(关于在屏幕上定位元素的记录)
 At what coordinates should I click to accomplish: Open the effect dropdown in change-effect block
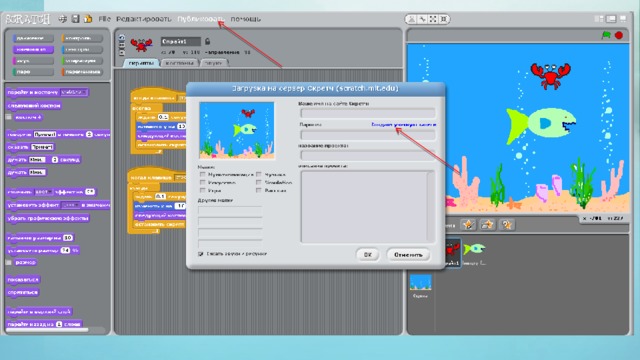coord(44,192)
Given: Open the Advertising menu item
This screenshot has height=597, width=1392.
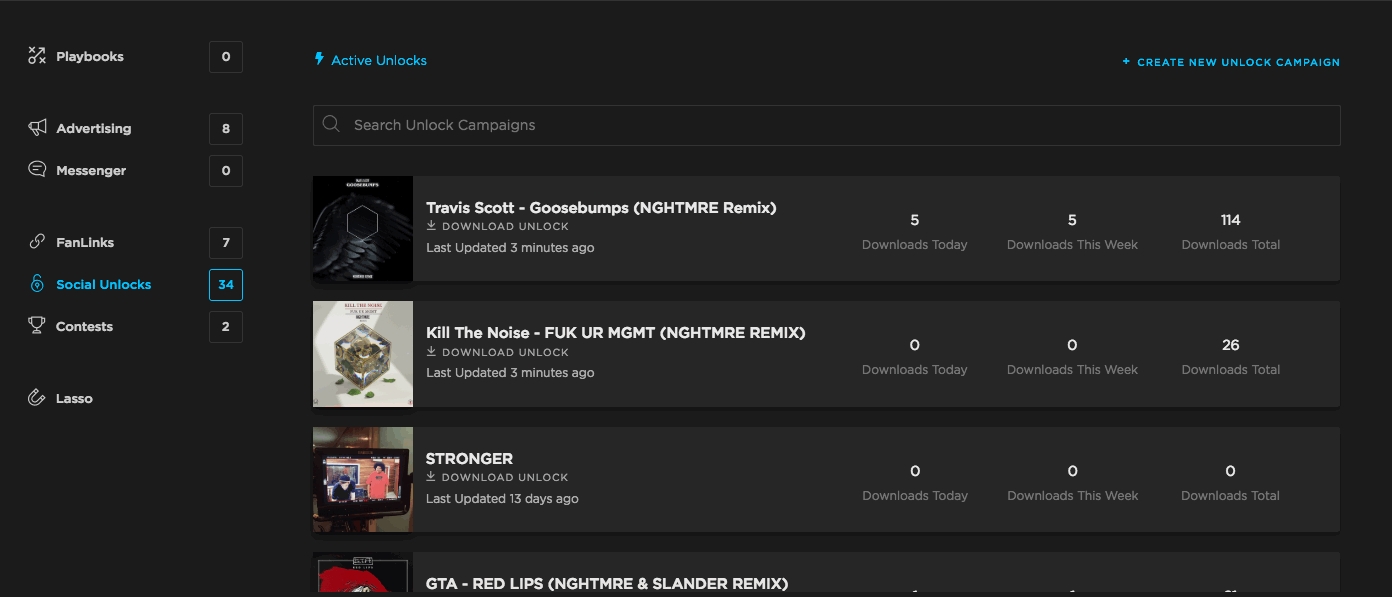Looking at the screenshot, I should coord(94,128).
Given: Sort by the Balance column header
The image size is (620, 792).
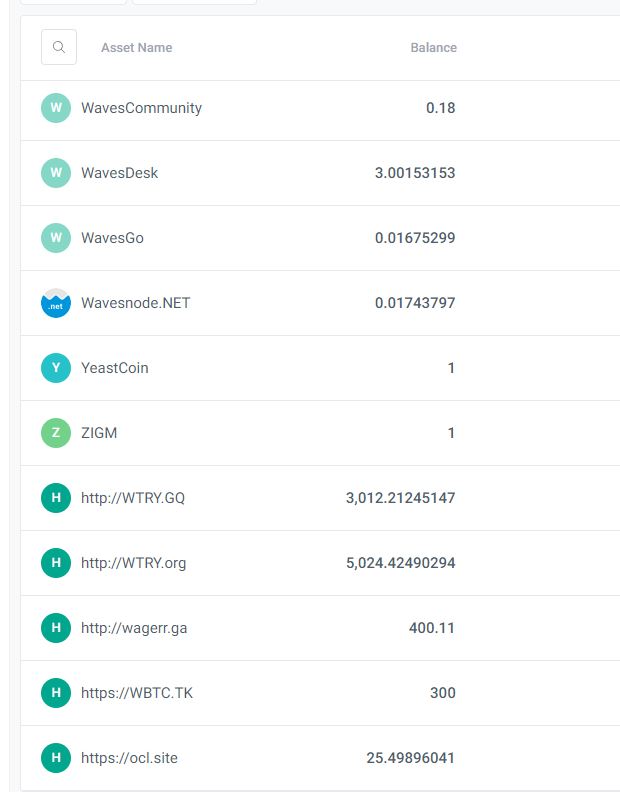Looking at the screenshot, I should pos(433,48).

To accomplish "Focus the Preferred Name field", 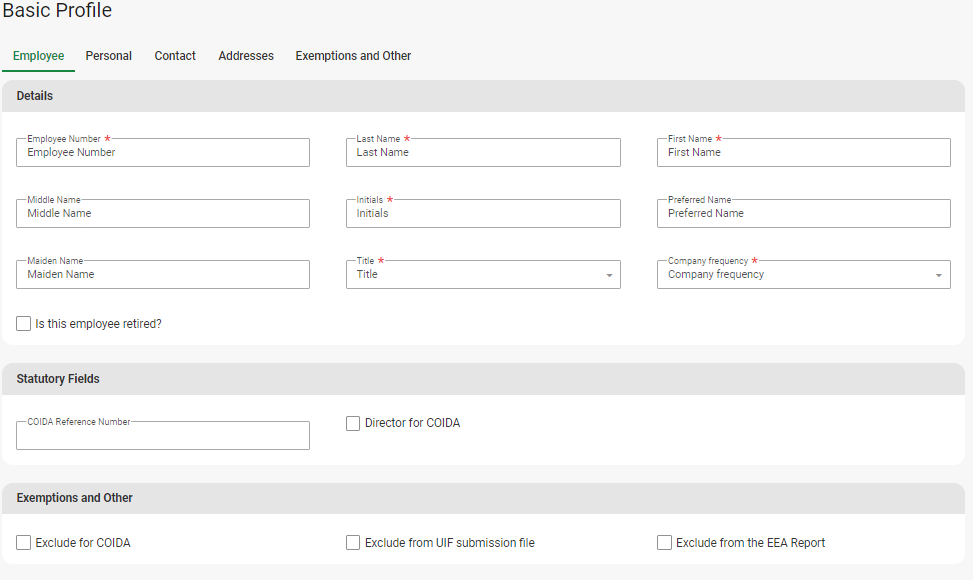I will click(803, 214).
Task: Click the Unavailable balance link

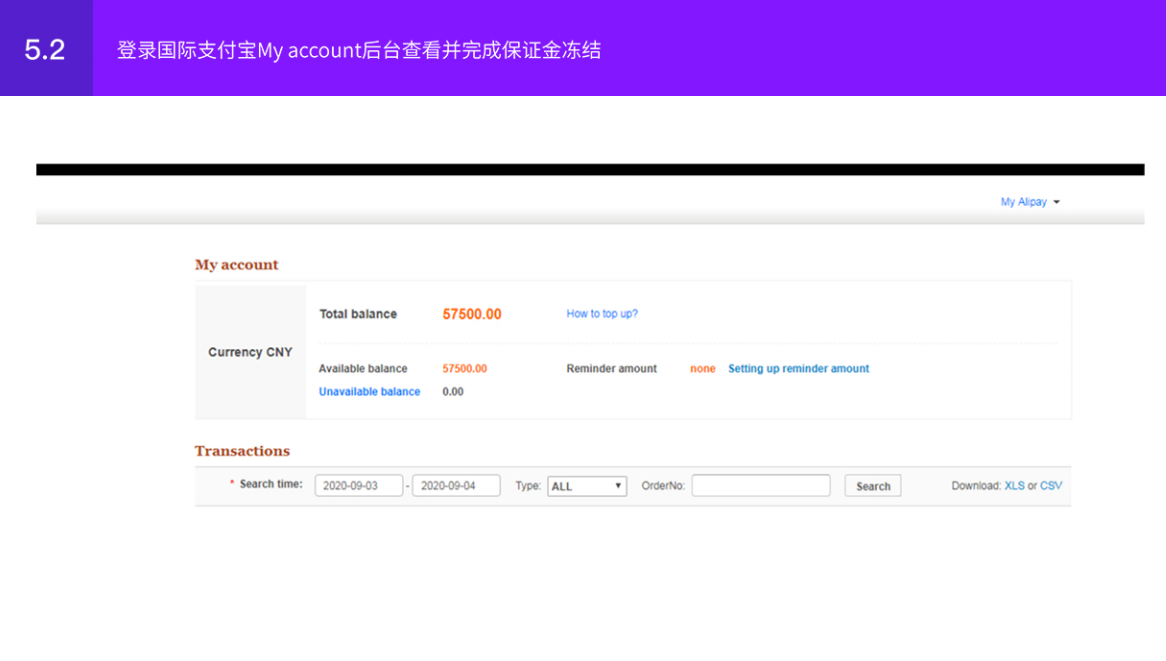Action: click(x=369, y=391)
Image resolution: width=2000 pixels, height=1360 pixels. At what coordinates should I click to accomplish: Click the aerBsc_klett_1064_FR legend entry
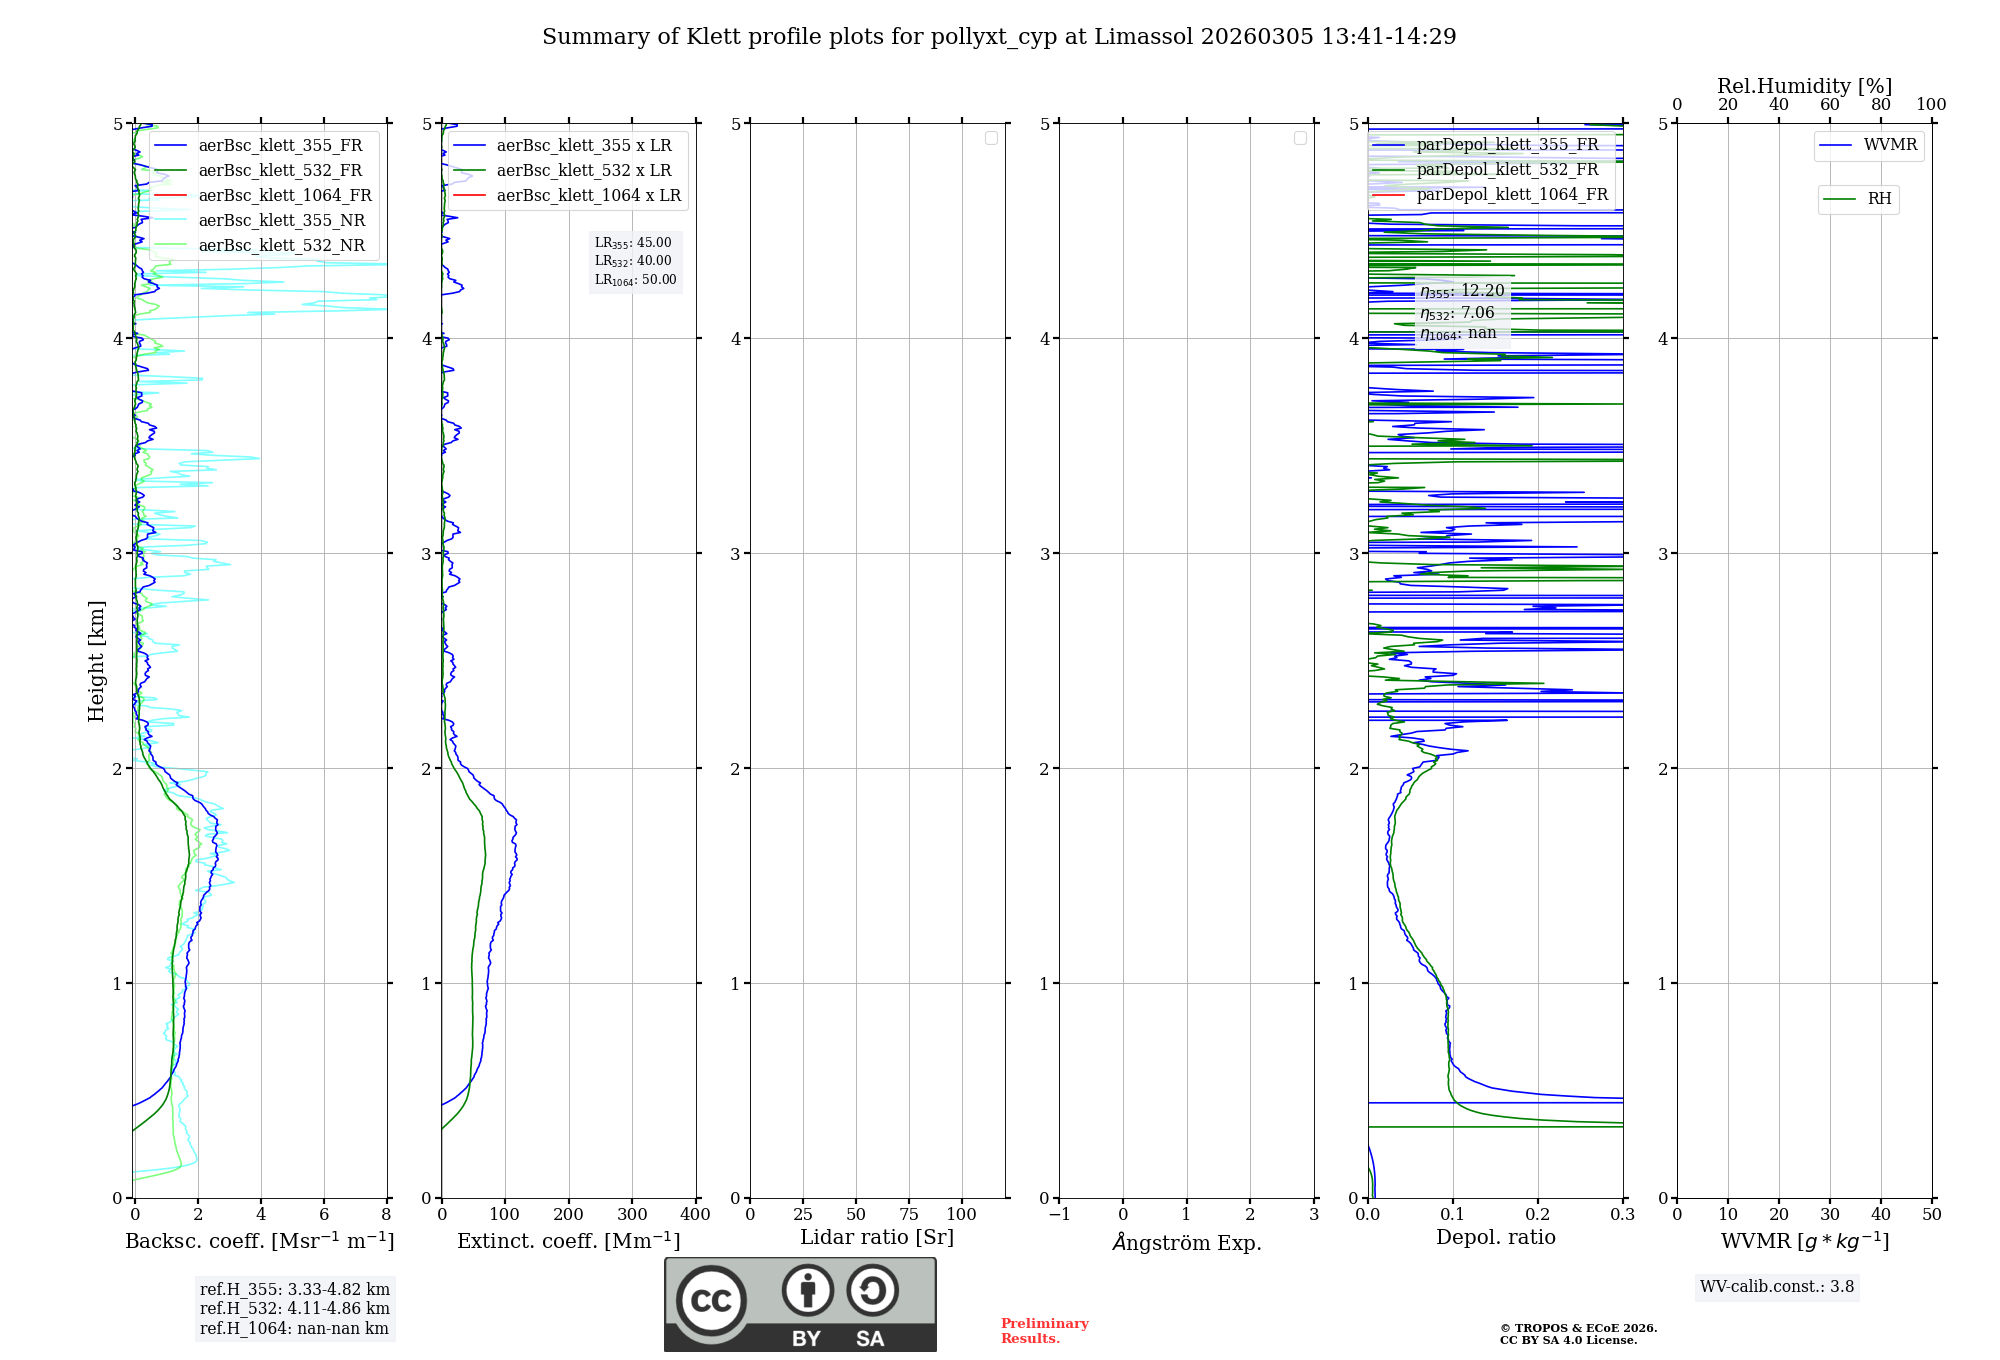point(284,196)
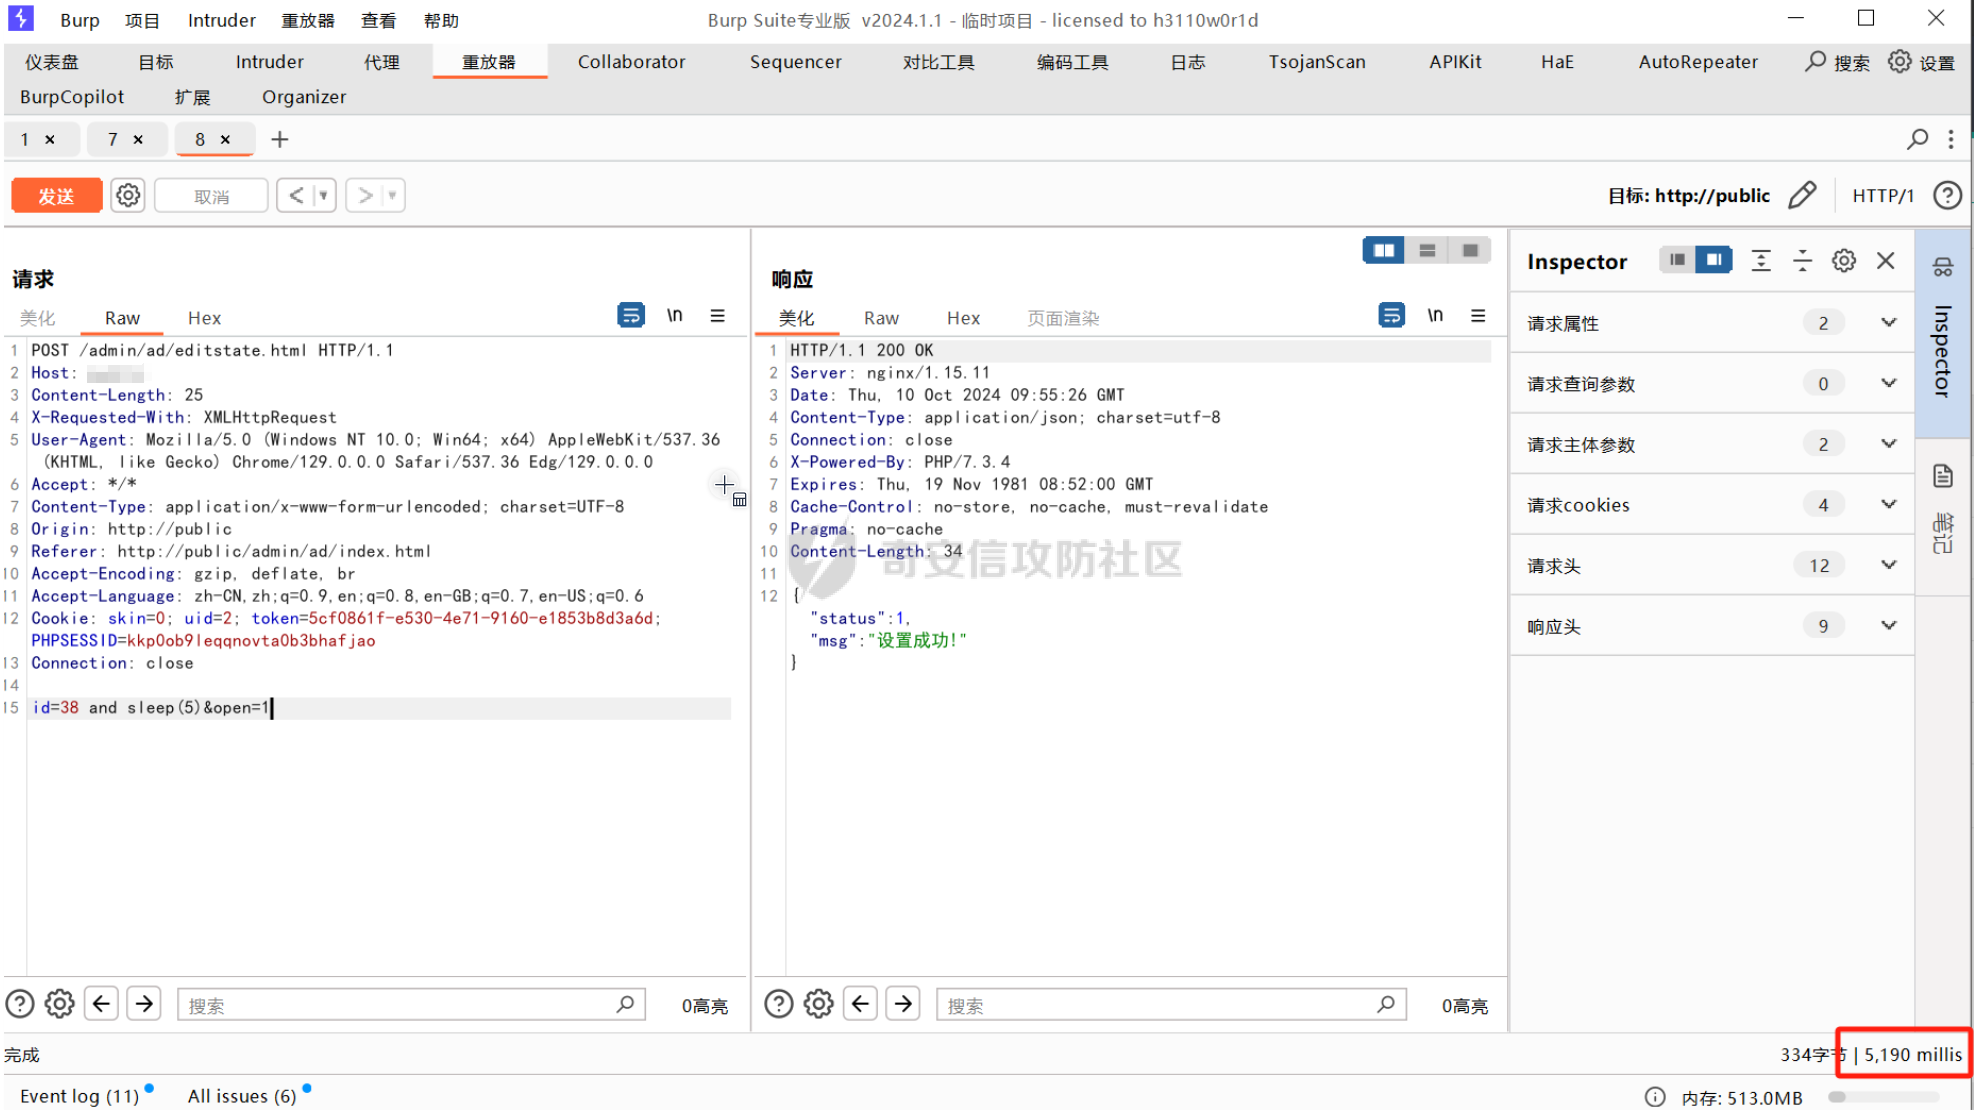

__待完成任务__: 从含有"Task: Click the Unavailable balance link"的那一行起，直到记录末尾（首尾两行都算在内），把这些行重写一遍，将其中的"legend entry"换成"legend item"，其余内容一概不变。答案里不要放入图片。

__书面解答__:
Task: Click the Unavailable balance link

Action: click(x=369, y=391)
Image resolution: width=2000 pixels, height=1360 pixels. At what coordinates should I click to accomplish: Click the aerBsc_klett_1064_FR legend item
point(284,196)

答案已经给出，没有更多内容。